Secretion kinetics of newly synthesized Hsp150Δ-β-lactamase. H393 (A) and H534 (B) cells were treated as indicated in the scheme at the top of the figure. After 4 h of recovery at 24°C, the cells were labeled with ³⁵S for 5 min and then chased with CHX at 24°C for the indicated times. The medium (m) and cell lysate (c) samples were subjected to precipitation with β-lactamase antiserum and analyzed by SDS-PAGE. Mature (145 kDa) and ER-specific (110 kDa) Hsp150Δ-β-lactamase are indicated.

Figure 7

The role of Hsp104 in the resumption of the secretion competence of proCPY. H1 (A), H453 (B), H826 (C), and H924 (D) cells were preincubated for 1 h and then pulse labeled for 5 min with [³⁵S]methionine/cysteine at 37°C (lanes 1).

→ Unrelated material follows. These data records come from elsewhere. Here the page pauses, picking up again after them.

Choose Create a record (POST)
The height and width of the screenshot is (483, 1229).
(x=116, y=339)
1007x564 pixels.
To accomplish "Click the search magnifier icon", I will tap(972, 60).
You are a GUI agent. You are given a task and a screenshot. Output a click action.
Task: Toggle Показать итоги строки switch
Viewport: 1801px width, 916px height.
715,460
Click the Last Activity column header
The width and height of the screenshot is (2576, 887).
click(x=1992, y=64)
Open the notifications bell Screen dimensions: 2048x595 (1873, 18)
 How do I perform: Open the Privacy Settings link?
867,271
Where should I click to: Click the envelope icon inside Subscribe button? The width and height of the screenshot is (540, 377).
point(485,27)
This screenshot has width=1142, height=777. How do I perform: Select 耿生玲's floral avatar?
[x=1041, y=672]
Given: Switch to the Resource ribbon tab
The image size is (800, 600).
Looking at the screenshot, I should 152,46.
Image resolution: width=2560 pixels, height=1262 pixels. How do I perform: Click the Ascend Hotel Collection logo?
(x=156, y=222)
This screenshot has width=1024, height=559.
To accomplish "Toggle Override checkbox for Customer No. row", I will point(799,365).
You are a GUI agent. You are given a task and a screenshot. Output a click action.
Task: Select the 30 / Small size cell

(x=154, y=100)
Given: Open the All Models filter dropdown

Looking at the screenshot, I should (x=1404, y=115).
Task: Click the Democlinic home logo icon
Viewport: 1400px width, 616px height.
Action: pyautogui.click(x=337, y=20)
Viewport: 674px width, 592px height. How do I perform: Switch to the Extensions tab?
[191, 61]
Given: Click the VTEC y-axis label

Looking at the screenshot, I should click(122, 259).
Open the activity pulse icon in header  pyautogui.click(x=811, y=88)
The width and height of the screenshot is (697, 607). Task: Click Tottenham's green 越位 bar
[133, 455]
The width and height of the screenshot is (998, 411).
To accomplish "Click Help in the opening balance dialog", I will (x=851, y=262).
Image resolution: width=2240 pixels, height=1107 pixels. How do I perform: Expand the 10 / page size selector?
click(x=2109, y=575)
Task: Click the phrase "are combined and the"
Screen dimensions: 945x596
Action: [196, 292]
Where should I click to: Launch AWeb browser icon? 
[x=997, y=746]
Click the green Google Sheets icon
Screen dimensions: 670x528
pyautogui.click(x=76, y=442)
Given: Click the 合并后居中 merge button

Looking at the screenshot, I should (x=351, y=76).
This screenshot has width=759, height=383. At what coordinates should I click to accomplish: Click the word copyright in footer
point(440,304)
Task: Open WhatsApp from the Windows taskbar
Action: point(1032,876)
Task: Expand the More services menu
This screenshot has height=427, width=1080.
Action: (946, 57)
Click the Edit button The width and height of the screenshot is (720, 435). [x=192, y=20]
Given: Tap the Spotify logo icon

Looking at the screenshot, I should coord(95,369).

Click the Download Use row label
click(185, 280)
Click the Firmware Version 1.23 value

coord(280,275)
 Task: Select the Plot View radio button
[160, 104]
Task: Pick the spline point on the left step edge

Parallel cells remained at 48°C for 20 min, after which the labeling medium was changed to SC medium with excess unlabeled methionine and cysteine and the cells were shifted to 24°C for 2 h (lanes 2), 4 h (lanes 3), or 6 h (lanes 4). The cells were lysed and subjected to immunoprecipitation with CPY antiserum followed by SDS-PAGE analysis. ProCPY (67 kDa) and CPY(61 kDa) are indicated.

Figure 8

The role of Hsp104 in the fate of heat-affected cell wall mannoproteins. Strains H4 (A and B) and H534 (C) were preincubated in YPD medium containing 0.1% glucose for 15 min at 37°C and labeled with [³H]mannose for 30 min. (A) The cells were pelleted, washed, and resuspended in fresh YPD medium containing 4% glucose and returned to 24°C (see scheme at top). (B and C) The ³H-labeled cell samples were incubated for 20 min at 50°C before being shifted to 24°C (see scheme at top). Duplicate samples were withdrawn, washed, and subjected to cell wall removal. The spheroplast-associated (●) and cell wall–associated (○) ³H radioactivity was counted and plotted against incubation time at 24°C.